Présidée par Tony Benn en personne, ses soutiens et signataires regroupaient les représentants de près d’une quinzaine d’organisations syndicales (dont les plus grandes, Unite et Unison qui à elles deux réunissent plus de 2,6 millions d’adhérents), des élus parlementaires (dont Corbyn, McDonnell, Caroline Lucas des Verts britanniques, nettement plus à gauche que le Labour) des figures aussi emblématiques de la gauche britanniques que Tariq Ali, Ken Loach, le jeune et très ubiquitaire Owen Jones, mais aussi le célèbre documentariste John Pilger ; et une longue liste de représentants d’associations pour le droit des femmes, des personnes handicapées, pour la défense des services de santé publique, pour la défense des droits du travail, ou de lutte contre la pauvreté. Le texte d’appel de The People’s Assembly disait ceci :

L’Assemblée du peuple contre l’austérité

Ceci est un appel aux millions de personnes qui en Grande-Bretagne sont menacées par l’appauvrissement et l’incertitude au moment où leur salaire, leur emploi, leurs conditions de vie et leur protection sociale sont soumis aux attaques du gouvernement.

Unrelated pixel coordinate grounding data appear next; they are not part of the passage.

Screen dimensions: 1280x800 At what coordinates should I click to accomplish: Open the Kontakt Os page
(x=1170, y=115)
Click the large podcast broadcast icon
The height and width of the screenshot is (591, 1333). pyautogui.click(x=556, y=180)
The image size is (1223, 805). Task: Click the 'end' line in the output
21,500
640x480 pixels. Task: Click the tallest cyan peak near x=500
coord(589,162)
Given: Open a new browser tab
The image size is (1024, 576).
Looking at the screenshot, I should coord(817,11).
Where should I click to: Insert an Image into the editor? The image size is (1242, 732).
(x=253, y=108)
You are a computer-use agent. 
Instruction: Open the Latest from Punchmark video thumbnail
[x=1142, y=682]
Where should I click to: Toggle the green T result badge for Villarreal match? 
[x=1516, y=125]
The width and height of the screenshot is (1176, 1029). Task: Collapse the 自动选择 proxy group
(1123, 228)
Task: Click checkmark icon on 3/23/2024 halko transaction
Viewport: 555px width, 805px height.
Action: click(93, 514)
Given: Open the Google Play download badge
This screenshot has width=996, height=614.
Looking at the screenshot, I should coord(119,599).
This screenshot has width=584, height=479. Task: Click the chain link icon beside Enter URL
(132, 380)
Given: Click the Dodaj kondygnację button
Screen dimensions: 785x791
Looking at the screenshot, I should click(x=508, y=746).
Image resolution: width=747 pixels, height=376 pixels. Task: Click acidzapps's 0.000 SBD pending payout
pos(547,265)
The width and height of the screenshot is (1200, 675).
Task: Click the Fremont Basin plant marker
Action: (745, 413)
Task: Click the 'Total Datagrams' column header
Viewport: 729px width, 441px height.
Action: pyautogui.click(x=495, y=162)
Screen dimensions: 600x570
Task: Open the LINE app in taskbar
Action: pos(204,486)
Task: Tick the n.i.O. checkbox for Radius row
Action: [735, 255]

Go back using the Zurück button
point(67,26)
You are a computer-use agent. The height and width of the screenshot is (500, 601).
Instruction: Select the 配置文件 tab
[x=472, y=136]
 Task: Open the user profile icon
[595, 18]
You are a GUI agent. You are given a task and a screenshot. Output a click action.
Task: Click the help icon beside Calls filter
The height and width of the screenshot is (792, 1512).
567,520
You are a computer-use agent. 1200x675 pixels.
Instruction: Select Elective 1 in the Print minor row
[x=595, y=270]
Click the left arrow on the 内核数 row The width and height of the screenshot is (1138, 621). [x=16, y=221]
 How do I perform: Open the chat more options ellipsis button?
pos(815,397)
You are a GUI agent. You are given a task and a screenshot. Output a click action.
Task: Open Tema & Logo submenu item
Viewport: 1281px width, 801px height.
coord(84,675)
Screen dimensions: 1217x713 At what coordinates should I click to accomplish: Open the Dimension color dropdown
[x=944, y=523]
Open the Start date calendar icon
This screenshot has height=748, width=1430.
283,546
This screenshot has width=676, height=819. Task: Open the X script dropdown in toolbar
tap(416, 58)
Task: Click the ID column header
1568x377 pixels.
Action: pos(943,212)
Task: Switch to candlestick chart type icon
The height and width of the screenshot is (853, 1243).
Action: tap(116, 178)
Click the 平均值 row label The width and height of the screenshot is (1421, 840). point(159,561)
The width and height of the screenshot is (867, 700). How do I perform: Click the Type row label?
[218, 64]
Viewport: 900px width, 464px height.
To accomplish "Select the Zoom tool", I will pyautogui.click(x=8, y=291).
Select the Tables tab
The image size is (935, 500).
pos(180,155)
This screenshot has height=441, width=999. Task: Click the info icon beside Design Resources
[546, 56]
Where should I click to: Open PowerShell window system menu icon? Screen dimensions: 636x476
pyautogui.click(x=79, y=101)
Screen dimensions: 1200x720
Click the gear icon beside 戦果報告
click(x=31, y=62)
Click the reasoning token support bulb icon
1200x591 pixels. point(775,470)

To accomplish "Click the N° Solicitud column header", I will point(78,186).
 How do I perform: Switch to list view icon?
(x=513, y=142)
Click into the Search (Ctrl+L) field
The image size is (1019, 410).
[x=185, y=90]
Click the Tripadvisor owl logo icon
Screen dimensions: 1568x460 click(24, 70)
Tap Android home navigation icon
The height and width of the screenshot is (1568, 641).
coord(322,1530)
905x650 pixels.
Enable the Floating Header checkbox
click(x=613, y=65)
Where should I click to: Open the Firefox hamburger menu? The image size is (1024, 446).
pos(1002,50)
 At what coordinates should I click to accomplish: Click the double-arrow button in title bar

Avec encore 80 % des mesures d’austérité encore à venir et un gouvernement qui rallonge la durée des restrictions budgétaires, nous appelons à la formation d’une Assemblée du Peuple Contre l’Austérité, afin de rassembler les mobilisations contre les coupes budgétaires et les privatisations aux côtés des syndicalistes dans un mouvement pour la justice sociale. Notre but est de construire une stratégie de résistance permettant de mobiliser des millions de personnes contre le gouvernement de coalition des conservateurs et démocrates libéraux (Con Dem8).

L’assemblée offrira un forum national aux positions anti-austérité qui, bien que de plus en plus populaires, restent à peine représentées au Parlement. Une assemblée du peuple peut jouer un rôle clé pour faire en sorte que ce gouvernement brutal trouve devant lui un mouvement d’opposition suffisamment large et puissant pour faire émerger des initiatives coordonnées victorieuses, et notamment des grèves. L’assemblée sera prête à soutenir des grèves interprofessionnelles (co-ordinated industrial action) et des manifestations nationales contre l’austérité, si possible dans le cadre d’actions communes à l’échelle européenne.9

Outre la convergence des luttes10, l’ensemble des points du programme défendu par l’Assemblée du peuple ressemble à s’y méprendre à ce que l’on trouve dans le discours politique de Corbyn (ce dernier (et avant lui, Tony Benn) ayant de longue date précédé ce projet à échelle nationale et internationale). Ce texte d’appel et la réalité des mobilisations de masse auquel il correspond effectivement depuis l’automne 2010, ne pourrait plus clairement signifier, au mieux l’inutilité, au pire l’obstacle que représentait encore un parti travailliste pourtant censé avoir commencé à prendre ses distances vis-à-vis de l’héritage des années Blair (1997-2007) / Brown (2007-2010). Et de manière parfaitement explicite, aux mouvements sociaux dépourvus de relais politiques (en dépit de la meilleure audience des Verts et de leur porte-parole, Caroline Lucas) s’ajoutait la vaste majorité du monde syndical dont l’éloignement de fait avec le Labour était particulièrement manifeste ici, Labour qui était censé en être l’émanation institutionnelle historique, malgré tous les aléas et revers de fortune11.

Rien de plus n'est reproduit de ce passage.